Rejection is per file, so one bad file never blocks the rest of the run. Files the run does not recognize (a typo'd namespace, a stray-dot name) are reported as skipped with a reason, so a mis-named file cannot silently vanish.
#Hygiene rules for CI
lint runs the hygiene rules in one discovery pass with a merged report and a single non-zero exit code, which is what a CI job or a pre-commit hook wants. dupes reports the same normalized source value under different keys (add --ignore-case to fold case), grouped by value with every key path. unused reports keys no scanned app source references.
# runs dupes + unused in one pass, single exit code for CI
npx mmtranslate lint --src "src/**/*.ts" --report json
# individual rules
npx mmtranslate dupes --src "src/**/*.ts" --ignore-case
npx mmtranslate unused --src "libs/i18n/**/*.ts" --app-src "src/**/*.ts"unused is deliberately conservative. A typed t('x.y.z') access counts as usage, but anything reached dynamically (a computed access, or a subtree passed around whole) is treated as unknown rather than unused, so the rule only reports keys it can prove are dead. This pairs with the typed API: dynamic keys are untypeable by design, which is the same property that keeps unused honest.

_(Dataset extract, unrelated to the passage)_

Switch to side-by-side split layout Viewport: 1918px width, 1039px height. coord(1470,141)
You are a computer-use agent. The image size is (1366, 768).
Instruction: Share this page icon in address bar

Silence a finding with a comment in the translation module, the same principle as eslint (rule names duplicate and unused; omit the name to disable all rules). Markers are located with the TypeScript scanner, so one written inside a translation string never suppresses anything.
/* mmtranslate-disable duplicate */ // before the first statement, whole file
export const common = createNamespace('common', {
save: 'Save',
// mmtranslate-disable-next-line duplicate
confirm: 'Save', // just this key
});#Pinning discovery
Discovery is automatic: the tool walks your source globs and resolves each registerNamespace to the namespace it points at. When you would rather pin that list than rely on the glob, or the glob is not catching something, generate-manifest writes an mmtranslate.config.ts naming the discovered namespaces, their registry files, and locales. It is a starting point you hand-edit and commit.
# write a config pinning discovered namespaces, registries, and locales
npx mmtranslate generate-manifest --src "src/**/*.ts" --out mmtranslate.config.ts The engine is also exported for scripting (discoverFromProject, planExport, runImport, and the rest), so you can drive the round-trip from your own tooling instead of the CLI.